The central idea in learning theory — from Hebb's 1949 postulate to modern deep learning — is that connections between neurons change when the neurons fire together. “Neurons that fire together wire together.” The rule operates at the level of the neuron: one cell, one learning signal, one update rule applied uniformly to that cell's connections.
Wright, Hedrick, and Komiyama (Science, 2025) imaged individual synapses in the mouse motor cortex during learning, with resolution precise enough to track which connections strengthened, which weakened, and where on the neuron each connection lived. They found that synapses on the apical dendrites — the branches reaching toward the brain's surface — followed different plasticity rules than synapses on the basal dendrites — the branches extending deeper.
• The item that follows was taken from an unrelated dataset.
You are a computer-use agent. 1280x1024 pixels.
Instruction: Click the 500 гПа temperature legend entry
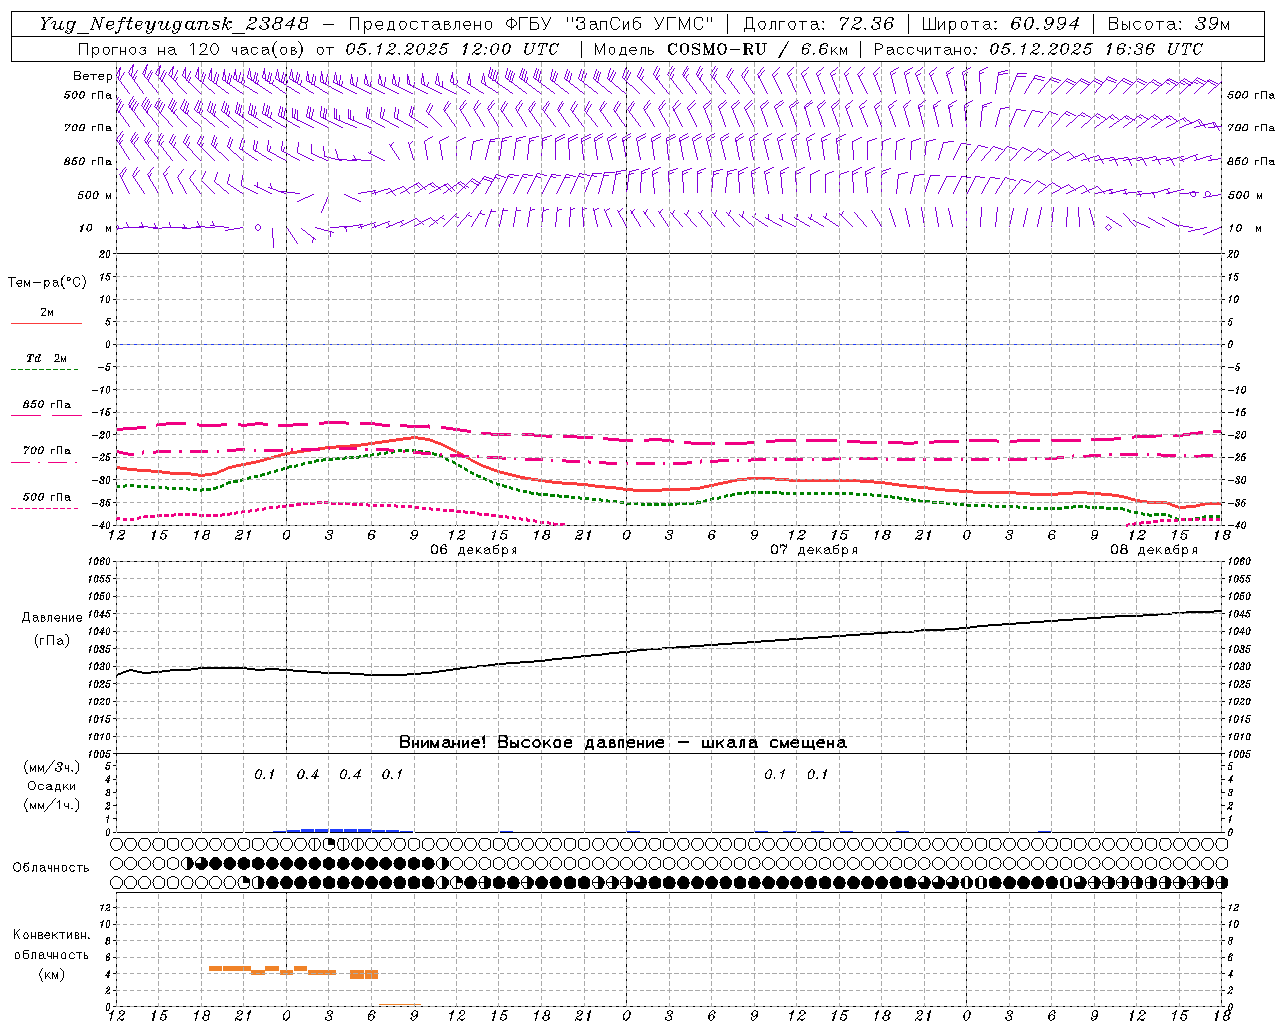[46, 498]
Same neuron, same learning task, different rules applied to different physical locations on the cell.
The two compartments are not just varying in degree — responding faster or slower to the same signal. They are following qualitatively different algorithms. Some synapses strengthened according to the Hebbian rule: correlated activity between the pre- and post-synaptic neurons drove the change. Other synapses, on the same neuron, changed by rules that were independent of the neuron's own firing. The updates were uncorrelated with the cell's output. Whatever was driving those changes, it wasn't the classical fire-together-wire-together mechanism.
The structural insight is about the unit of analysis. Computational neuroscience models the neuron as the atomic learning element — a node that integrates inputs, produces an output, and updates its input weights by a single rule. Artificial neural networks formalize this directly: each node, one activation function, one gradient update. The biological neuron is evidently not this. It is a composite of compartments, each applying a different learning rule to its own inputs, producing a richer computation than any single-rule node can achieve.
The practical consequence: a single biological neuron may encode something closer to a small network than a single node. The complexity that machine learning achieves by stacking millions of simple units, the brain may achieve in part by making each unit internally complex. The neuron isn't the atom. The dendrite is.